Golfman also volunteers consistently at Monroe elementary schools.

"He is called room grandpa instead of room mother," his daughter, Jeanie Rufft said. "During Christmas he plays Santa for the school. When they have field days at the school he is there everyday, all day long. He has been volunteering for the schools for the past 25 years."

Ruff adds that he helps in the church he attends regularly.

"He helped remodel the kitchen at Laurel United Methodist Church in Monroe Township as well. That's just a few of the things he does in the community. He is a very dedicated father and well loved grandfather."

Golfman has another daughter, Sandra Pearon, who also lives in Monroe Township. He has two grandchildren and two great grandchildren as well. He also adds that he was married to his wife, Shirley, for 50 years and 5 weeks. She passed away 19 years ago.

"My dad says he's the best man in the world," his great-granddaughter, Katie, said. "He's going to build me a tree house today. He's so nice."
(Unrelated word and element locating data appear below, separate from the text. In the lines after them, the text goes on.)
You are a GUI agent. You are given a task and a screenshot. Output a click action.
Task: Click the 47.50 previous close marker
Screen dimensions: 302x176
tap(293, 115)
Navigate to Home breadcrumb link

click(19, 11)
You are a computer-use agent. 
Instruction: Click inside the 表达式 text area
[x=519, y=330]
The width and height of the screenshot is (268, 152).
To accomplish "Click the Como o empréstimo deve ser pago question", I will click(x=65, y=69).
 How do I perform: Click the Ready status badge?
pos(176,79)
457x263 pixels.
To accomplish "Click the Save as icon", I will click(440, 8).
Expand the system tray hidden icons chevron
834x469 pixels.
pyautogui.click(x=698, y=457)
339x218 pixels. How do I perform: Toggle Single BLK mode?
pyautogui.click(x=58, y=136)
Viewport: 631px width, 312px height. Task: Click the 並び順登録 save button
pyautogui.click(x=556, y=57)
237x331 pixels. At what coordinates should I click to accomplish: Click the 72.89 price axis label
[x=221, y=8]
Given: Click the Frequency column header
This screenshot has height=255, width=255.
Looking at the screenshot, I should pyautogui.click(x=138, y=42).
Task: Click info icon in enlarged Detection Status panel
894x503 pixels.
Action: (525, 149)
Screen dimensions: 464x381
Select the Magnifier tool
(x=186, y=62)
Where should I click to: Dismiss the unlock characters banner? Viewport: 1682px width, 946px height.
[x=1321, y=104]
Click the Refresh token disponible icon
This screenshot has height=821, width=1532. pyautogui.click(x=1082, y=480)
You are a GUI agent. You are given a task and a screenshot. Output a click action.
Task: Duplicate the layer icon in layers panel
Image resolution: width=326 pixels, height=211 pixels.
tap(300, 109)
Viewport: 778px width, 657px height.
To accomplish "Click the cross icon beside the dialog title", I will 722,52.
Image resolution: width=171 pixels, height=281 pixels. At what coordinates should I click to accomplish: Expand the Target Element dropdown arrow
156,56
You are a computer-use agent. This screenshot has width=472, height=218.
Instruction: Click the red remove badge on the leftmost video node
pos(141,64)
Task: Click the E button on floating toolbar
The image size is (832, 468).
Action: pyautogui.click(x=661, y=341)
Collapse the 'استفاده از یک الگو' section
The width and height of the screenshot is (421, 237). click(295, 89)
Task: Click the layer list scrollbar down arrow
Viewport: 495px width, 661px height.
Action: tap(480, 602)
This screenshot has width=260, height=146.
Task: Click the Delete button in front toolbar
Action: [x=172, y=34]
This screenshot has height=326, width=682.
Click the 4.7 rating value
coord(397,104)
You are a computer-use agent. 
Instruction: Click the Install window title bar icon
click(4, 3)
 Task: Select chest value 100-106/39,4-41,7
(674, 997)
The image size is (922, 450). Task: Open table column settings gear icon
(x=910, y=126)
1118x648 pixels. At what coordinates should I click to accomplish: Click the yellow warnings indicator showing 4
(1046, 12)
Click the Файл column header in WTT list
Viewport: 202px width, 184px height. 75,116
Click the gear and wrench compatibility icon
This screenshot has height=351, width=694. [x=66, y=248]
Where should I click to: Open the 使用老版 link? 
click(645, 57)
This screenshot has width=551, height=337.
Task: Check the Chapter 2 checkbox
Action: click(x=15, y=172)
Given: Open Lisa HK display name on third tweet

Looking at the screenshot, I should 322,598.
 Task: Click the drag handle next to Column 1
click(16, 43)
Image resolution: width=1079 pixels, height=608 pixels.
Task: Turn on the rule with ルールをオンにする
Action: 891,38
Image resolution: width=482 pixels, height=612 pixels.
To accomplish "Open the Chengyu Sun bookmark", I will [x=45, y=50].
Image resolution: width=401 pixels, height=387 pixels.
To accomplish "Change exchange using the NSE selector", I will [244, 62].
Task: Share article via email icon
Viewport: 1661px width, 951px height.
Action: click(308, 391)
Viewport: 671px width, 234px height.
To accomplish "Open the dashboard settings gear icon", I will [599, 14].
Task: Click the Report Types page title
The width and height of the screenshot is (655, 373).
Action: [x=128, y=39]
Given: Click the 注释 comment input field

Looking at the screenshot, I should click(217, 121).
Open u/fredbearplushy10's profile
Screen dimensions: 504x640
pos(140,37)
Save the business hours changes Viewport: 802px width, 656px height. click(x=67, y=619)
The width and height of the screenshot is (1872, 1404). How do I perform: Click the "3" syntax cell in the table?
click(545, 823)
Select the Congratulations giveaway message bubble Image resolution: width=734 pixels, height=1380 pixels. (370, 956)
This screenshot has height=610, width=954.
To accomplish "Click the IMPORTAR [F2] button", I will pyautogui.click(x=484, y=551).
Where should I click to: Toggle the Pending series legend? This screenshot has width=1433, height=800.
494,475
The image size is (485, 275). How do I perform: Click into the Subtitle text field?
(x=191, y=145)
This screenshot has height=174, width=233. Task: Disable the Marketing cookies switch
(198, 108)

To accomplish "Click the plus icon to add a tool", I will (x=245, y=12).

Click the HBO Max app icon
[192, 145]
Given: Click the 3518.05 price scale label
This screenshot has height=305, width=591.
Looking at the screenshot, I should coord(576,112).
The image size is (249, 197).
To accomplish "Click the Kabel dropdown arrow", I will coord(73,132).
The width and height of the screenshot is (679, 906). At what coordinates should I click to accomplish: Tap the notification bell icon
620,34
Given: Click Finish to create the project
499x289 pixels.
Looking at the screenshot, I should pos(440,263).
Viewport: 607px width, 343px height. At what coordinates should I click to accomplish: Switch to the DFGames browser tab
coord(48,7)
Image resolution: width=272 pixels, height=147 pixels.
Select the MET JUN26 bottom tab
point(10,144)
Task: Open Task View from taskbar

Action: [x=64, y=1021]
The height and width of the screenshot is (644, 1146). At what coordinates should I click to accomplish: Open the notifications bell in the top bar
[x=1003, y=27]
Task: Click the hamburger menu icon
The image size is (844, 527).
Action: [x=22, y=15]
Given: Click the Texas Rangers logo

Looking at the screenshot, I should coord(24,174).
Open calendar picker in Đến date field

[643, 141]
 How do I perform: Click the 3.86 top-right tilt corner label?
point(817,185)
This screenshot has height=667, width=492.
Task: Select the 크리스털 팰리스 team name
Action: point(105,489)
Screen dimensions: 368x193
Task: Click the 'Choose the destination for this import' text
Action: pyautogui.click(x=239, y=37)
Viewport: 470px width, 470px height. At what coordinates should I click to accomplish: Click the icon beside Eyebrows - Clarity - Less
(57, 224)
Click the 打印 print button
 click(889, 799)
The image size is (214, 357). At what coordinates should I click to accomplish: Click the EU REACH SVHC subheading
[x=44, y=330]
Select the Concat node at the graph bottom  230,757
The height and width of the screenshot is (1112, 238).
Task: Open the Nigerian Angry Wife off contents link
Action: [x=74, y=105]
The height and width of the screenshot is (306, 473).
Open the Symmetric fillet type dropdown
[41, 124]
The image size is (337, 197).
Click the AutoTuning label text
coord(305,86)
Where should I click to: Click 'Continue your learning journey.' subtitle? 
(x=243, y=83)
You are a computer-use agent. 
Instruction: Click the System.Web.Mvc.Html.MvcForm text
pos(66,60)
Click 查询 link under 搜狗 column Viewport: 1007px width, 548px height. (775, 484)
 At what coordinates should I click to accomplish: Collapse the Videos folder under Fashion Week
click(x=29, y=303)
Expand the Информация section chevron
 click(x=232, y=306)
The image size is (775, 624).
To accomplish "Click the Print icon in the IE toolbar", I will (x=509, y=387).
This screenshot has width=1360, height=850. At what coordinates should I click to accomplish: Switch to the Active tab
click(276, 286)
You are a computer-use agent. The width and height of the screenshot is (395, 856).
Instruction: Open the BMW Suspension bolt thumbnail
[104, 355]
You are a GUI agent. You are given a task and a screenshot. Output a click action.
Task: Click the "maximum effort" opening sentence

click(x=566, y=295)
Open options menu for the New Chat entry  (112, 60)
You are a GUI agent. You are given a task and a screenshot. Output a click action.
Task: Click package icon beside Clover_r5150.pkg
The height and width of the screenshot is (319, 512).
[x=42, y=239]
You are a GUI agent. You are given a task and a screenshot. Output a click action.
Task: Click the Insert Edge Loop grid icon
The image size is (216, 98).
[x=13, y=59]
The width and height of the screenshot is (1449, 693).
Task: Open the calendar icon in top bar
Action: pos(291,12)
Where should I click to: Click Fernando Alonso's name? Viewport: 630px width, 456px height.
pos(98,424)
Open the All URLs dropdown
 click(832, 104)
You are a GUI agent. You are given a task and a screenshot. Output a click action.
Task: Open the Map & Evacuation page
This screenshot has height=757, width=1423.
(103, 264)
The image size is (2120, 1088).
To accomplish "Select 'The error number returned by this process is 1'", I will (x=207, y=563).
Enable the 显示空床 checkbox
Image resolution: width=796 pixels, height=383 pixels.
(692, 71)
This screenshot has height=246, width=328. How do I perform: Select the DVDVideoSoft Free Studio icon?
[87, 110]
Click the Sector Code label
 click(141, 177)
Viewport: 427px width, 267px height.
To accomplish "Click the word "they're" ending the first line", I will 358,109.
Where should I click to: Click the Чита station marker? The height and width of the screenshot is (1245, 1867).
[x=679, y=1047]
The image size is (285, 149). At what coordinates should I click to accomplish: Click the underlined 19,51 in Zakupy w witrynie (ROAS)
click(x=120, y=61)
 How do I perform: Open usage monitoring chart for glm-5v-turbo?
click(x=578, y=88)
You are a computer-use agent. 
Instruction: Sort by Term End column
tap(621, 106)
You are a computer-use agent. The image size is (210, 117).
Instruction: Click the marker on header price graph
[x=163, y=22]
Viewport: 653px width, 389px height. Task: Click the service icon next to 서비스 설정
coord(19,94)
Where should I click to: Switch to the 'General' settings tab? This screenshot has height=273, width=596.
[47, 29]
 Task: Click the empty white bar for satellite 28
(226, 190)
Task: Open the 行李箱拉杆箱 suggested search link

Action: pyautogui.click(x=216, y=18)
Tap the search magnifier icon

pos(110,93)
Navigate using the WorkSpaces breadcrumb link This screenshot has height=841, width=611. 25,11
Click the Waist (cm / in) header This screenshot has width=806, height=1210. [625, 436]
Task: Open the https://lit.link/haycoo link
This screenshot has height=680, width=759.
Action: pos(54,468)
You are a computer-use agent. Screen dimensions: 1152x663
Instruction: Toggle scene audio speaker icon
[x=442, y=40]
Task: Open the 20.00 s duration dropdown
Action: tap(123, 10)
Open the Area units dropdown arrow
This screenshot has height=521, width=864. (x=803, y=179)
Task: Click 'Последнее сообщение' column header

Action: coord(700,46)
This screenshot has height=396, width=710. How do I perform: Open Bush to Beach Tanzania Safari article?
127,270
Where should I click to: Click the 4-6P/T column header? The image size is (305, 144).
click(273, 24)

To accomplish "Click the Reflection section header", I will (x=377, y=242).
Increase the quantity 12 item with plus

Golfman still displays his patriotic loyalty by belonging to the Disabled American Vets and riding in the Fourth of July Parade every year. He also decorates his grandmothers grave every year.

"My brother told me as long as I was alive he knew her grave would always be taken care of," he said.

Through the years Golfman has been a business owner. He and his father owned a Dairy Bar on the Ohio River and a gas station.

"I was in the construction business for awhile and then went to work for Milacron. I retired from there after 31 years," he said.

Golfman says he is used to people being surprised by his age.

"They tell me I don't look like I am 91. I keep going and that keeps me young!"